In tutta la regione non c’è un solo paese che possa essere preso ad esempio da imitare quanto a saldezza economica e stabilità politica. Il Qatar ha queste due qualità ma è troppo piccolo, troppo ricco di gas e di denaro per essere un modello per tutti gli altri. Con o senza transizione energetica la regione ha bisogno di riforme economiche, sociali e politiche per non risvegliare le Primavere arabe. Al momento tutte le cause di quelle rivolte inizialmente giovanili, sono ancora intatte: oggi molti dei regimi contro i quali la gente era scesa in piazza, sono più corrotti e illiberali di dieci anni fa.

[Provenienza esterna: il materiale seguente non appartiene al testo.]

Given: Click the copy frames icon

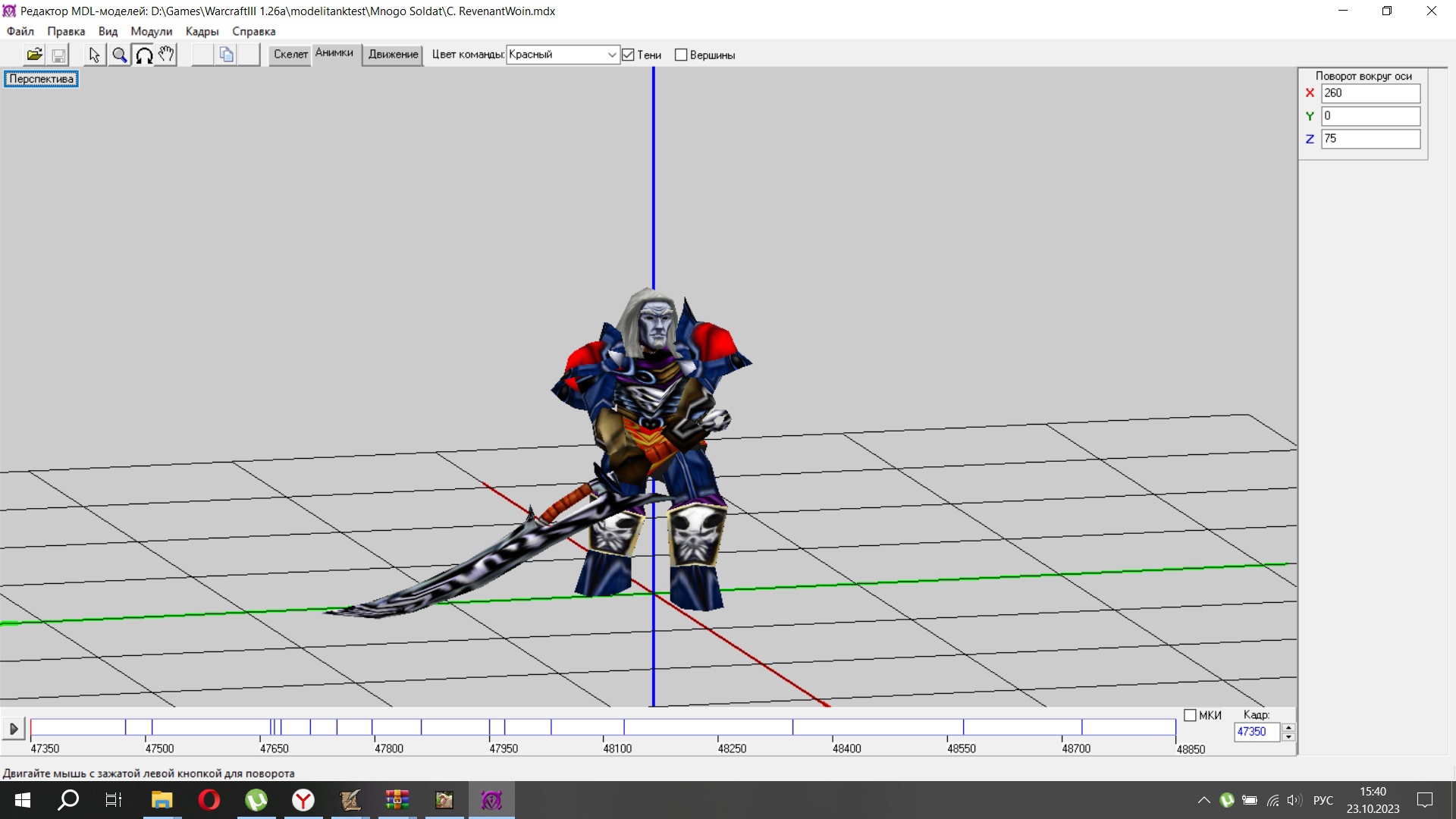Looking at the screenshot, I should tap(226, 55).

Una Helsinki in Medio Oriente garantirebbe quella sufficiente sicurezza per un sufficiente numero di stati, invocata da Kissinger. Come fece il Congresso di Vienna nel 1815 per il Vecchio Continente, dopo la Rivoluzione francese e Napoleone. Tuttavia gli statisti di quell’epoca si occuparono di garantire un lungo periodo di sicurezza collettiva fra gli imperi, non le libertà degli individui e delle minoranze etniche dentro i confini di ciascuna di quelle potenze continentali. Queste rivendicazioni esplosero con le rivoluzioni del 1848.
Dando per scontato che prima o poi anche le Primavere arabe si risveglieranno – perché non sono state un episodio ma l’inizio di un processo politico che ha solo incominciato la sua marcia – il Medio Oriente seguirà gli stessi percorsi dalle guerre alla convivenza pacifica fra le nazioni, dall’autoritarismo alla democrazia dentro ogni stato?